● Sezione documento
-*-

21 luglio 2015 | 10:53

Ilaria Cavo, ex giornalista di Mediaset, accusata di diffamazione nei confronti della criminologa Roberta Bruzzone nell’ambito del caso Scazzi

(CityNews) Ilaria Cavo, ex giornalista di Mediaset da poco nominata assessore regionale della Liguria con deleghe alla Comunicazione istituzionale, politiche giovanili, scuola cultura, sport e pari opportunità nella giunta Toti, è stata rinviata a giudizio dal pubblico ministero Mariano Buccoliero con l’accusa di diffamazione nei confronti della criminologa Roberta Bruzzone e dell’avvocato Daniele Galoppa, ex difensore di Michele Misseri, lo zio di Sarah Scazzi, uccisa ad Avetrana il 26 agosto 2010. A riportare la notizia è un articolo di CityNews. Anche Misseri è stato rinviato a giudizio con l’accusa di calunnia nei confronti dei suddetti professionisti, perché secondo la procura di Taranto, avrebbe formulato accuse nei confronti del suo difensore e della consulente affermando di essere stato spinto a incolpare la figlia Sabrina, indagata in seguito alle sue confessioni e poi condannata all’ergastolo per omicidio insieme alla madre Cosima Serrano al termine del processo di primo grado, accuse che – come riporta il Fatto Quotidiano – hanno scatenato le ire di Galoppa e Bruzzone che sono passati alle vie legali sia verso Misseri sia verso Ilaria Cavo.

Ilaria Cavo, foto di today.it

Ilaria Cavo, foto di today.it

L’attuale assessore è già stata assolta in un altro procedimento legato sempre al giallo di Avetrana per l’utilizzo di materiale fotografico che sarebbe stato venduto, secondo l’accusa, da un consulente della procura. Intanto, il 23 luglio, la corte d’appello di Taranto si ritirerà in camera di consiglio per emettere la sentenza di secondo grado sulla vicenda.

-*-

● Materiale fornito
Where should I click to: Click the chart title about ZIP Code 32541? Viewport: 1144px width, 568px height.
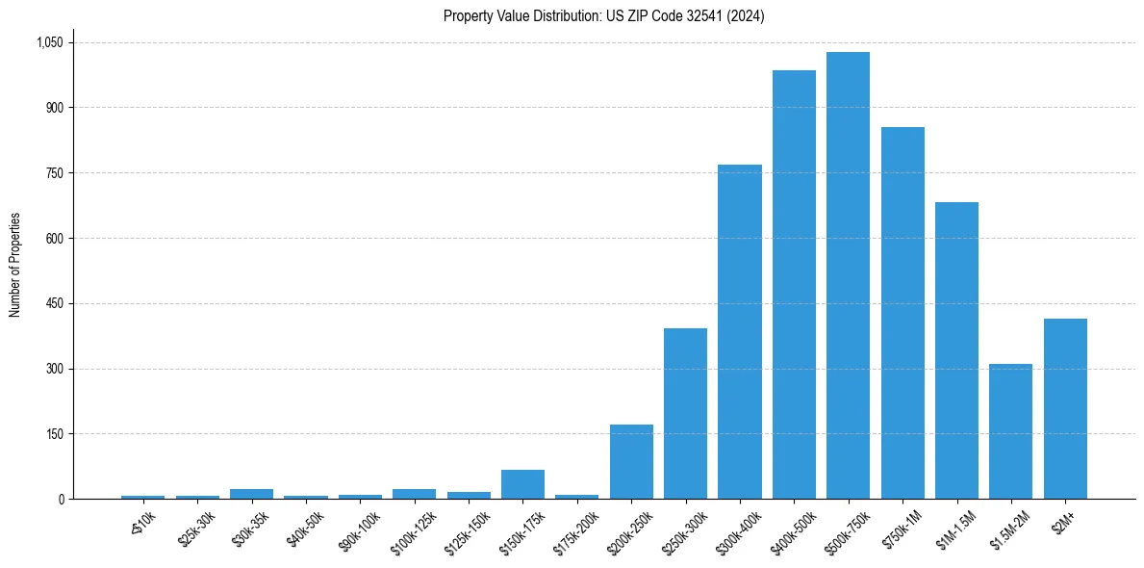603,16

-*-

● Cosa fare
Nell'articolo su Ilaria Cavo, chi l'ha rinviata a giudizio per diffamazione? Indica per favore il nome. Il materiale fornito è a sé stante e non fa parte dell'articolo.

● Spazio risposta
Il pubblico ministero Mariano Buccoliero.